Microsoft readies new 'don't blame Windows' tool

Microsoft has begun privately beta testing a new tool, known as "Windows Advisor," which is aimed at helping consumers better pinpoint why their Windows machines aren't up to snuff.

Microsoft has begun privately beta testing a new tool, known as "Windows Advisor," which is aimed at helping consumers better pinpoint why their Windows machines might not be up to snuff.

Microsoft officials have been saying that Windows -- and especially the much-maligned Windows Vista -- isn't to blame for all of users' PC problems. Faulty drivers and badly written apps are often behind users' unhappiness with their new PCs, the Softies have said. Microsoft is making sure that users will be able to place blame where it belongs with Windows Advisor.

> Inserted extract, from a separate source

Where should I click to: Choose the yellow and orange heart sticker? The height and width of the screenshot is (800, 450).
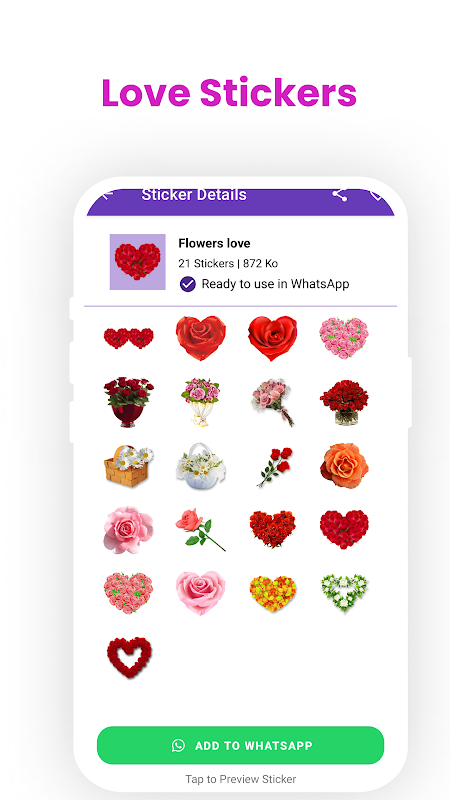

From a source with access to the private beta information Microsoft made available to testers earlier this month:

"While in the past support was limited to a help desk, today the lines are becoming blurred between the various technologies. When a user has a sluggish Internet connection, is it due to a connectivity issue, spyware, a virus, an outdated or poorly maintained computer, the router, a failing hard drive, or simply the customer’s impatience? To be effective in today’s environment, computer care and support services must be more comprehensive and accurate. That’s where we believe Windows Advisor comes in.

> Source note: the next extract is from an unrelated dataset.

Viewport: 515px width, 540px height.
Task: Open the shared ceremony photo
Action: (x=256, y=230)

"Windows Advisor is an easy-to-use self-help tool that notifies users about problems on their PCs and helps fix them. Windows Advisor scans users' PCs continuously, notifies them about important issues, and, when possible, suggests easy fix solutions. The program also provides users with self-help solutions, including a 1-click checkup function that enables them to check their PCs whenever they like; tips and tutorials that teach users how to perform certain actions on their PCs; and a toolbox that concentrates the important tools that are found in the operating system into one easy-to-find location."

Windows Advisor currently supports Windows XP Service Pack (SP) 2 and Windows Vista. The beta version is available in English only.

I asked Microsoft how long the company expected the Windows Advisor beta to last and how many testers it had invited to participate in it, via its private Connect test site. The only info the company would share, relayed by a spokeswoman:

"Microsoft is continually developing tools to help customers get the most out of their PC experience, and will keep you posted as we have more to share."

Any Windows Advisor testers out there want to weigh in? What about PC vendors and others who are incurring costs for Windows Vista support calls? Do you think this tool will help Vista's continuing image problem?